| Extract to read |
•••••
Case ID: ny-st-rep_10/html/0872-03.html
Source: Caselaw Access Project
Author: {"author": "Barnard, P. J.", "license": "Public Domain", "url": "https://static.case.law/"}
Date Created: 2024-08-24T03:29:51.129683

PHILIP FITZPATRICK, Resp’t, v. BENJAMIN F. BURDICK, App’lt.
    Negligence—Evidence—Sufficiency of.
    
      Charles J. Patterson, for resp’t; Johnson & Lamb, for app’lt.
   Barnard, P. J.

The defendant has charge of the Morgan line dock in the city of New York, and of the men employed upon it. The plaintiff was a laborer on the 10th December, 1884, tiering cotton. The lifting was done by steam, and the engine which supplied the power was on the ship.

The cotton was tiered behind some wool. A rope was attached to the cotton, and it was hoisted “ part way up.”
•••••
| Data provided |

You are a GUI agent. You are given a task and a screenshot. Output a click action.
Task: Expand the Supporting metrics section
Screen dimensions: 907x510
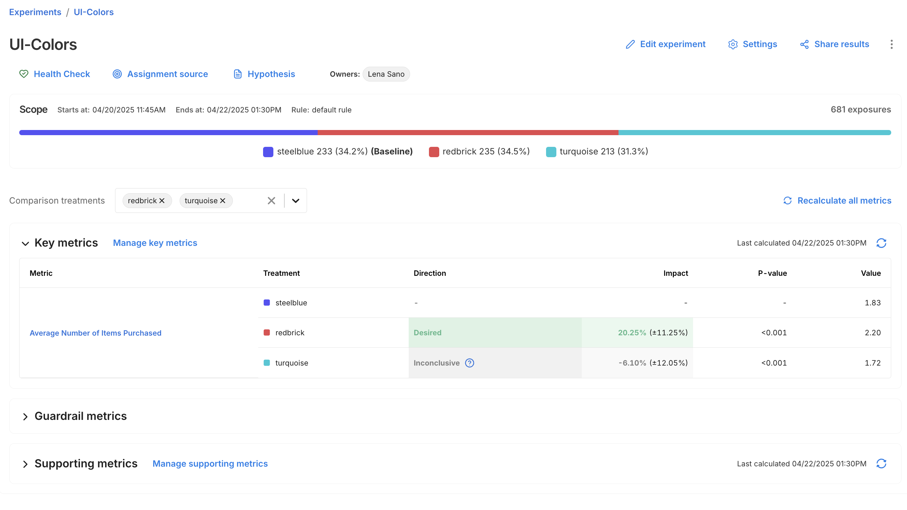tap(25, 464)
•••••
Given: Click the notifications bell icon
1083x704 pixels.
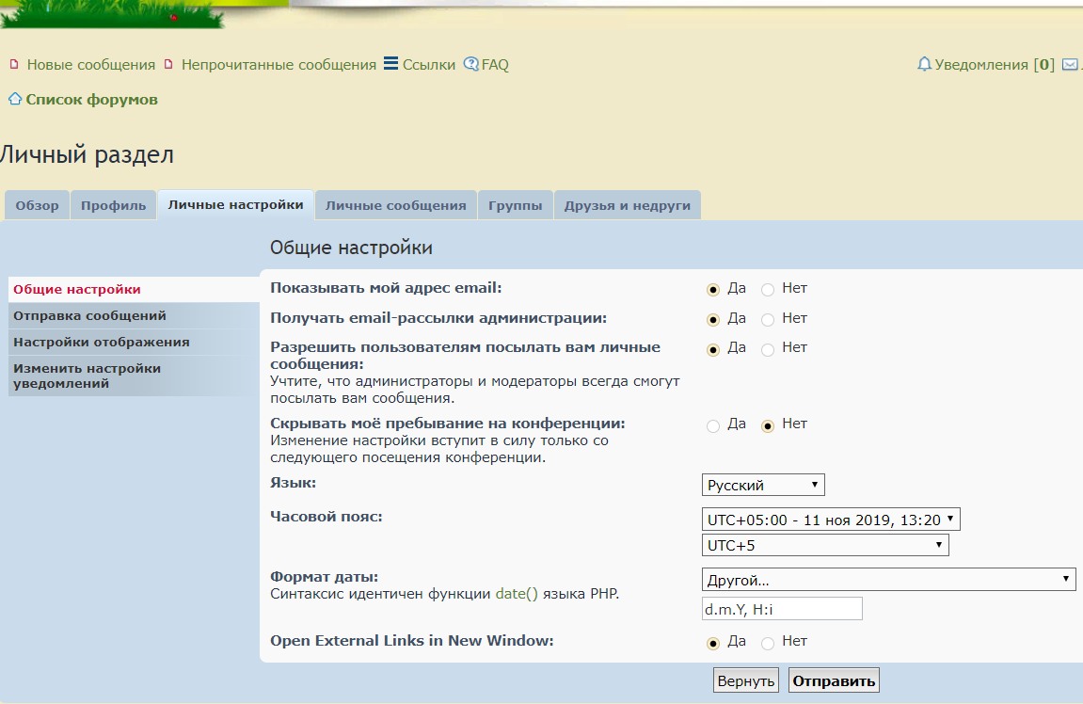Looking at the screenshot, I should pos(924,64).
•••••
Carry the court opinion about the cotton-hoisting accident on the Morgan line dock forward from its last sentence.

| Response |
The cotton bale, after it passed the top of the wool, was stopped. It came up against the side of the cotton tier, and when it was lifted to within a foot and a half of the top of the cotton tier, signal was given to stop; then the men shoved the cotton bale “around the north-west corner, so to speak, of the tier.” The bale, after it was shoved around the corner, “swung clear," and then the men with hooks fastened to it, and an order was given to come back. The bale was then put in place. Upon the occasion of the accident in question the defendant, while the plaintiff was pushing the bale around the corner, and before it was done gave orders to the signalman to go ahead. The bale arose and swung around, and although the plaintiff attempted to escape, the bale struck him and knocked him from the tier some thirteen or twenty feet in height. The plaintiff was injured.

The evidence is very conflicting. The defendant denied giving the order to go ahead, and some of the plaintiff’s fellow workmen state that the accident was caused by the bale swinging after the plaintiff had hooked into it, and while it was free, thus indicating that the bale was around the corner. There is no such preponderance in favor of the defendant's theory of the case as, under the rules governing appeals, will justify a reversal for that reason.

Assuming that the defendant gave the order under circumstances which ought to have informed him that the result of the order would likely cause an injury to those on top of the tier, then his negligence would have been sufficient to sustain the action.

Judgment affirmed, with costs.

Dtkman and Pbatt, JJ., concur.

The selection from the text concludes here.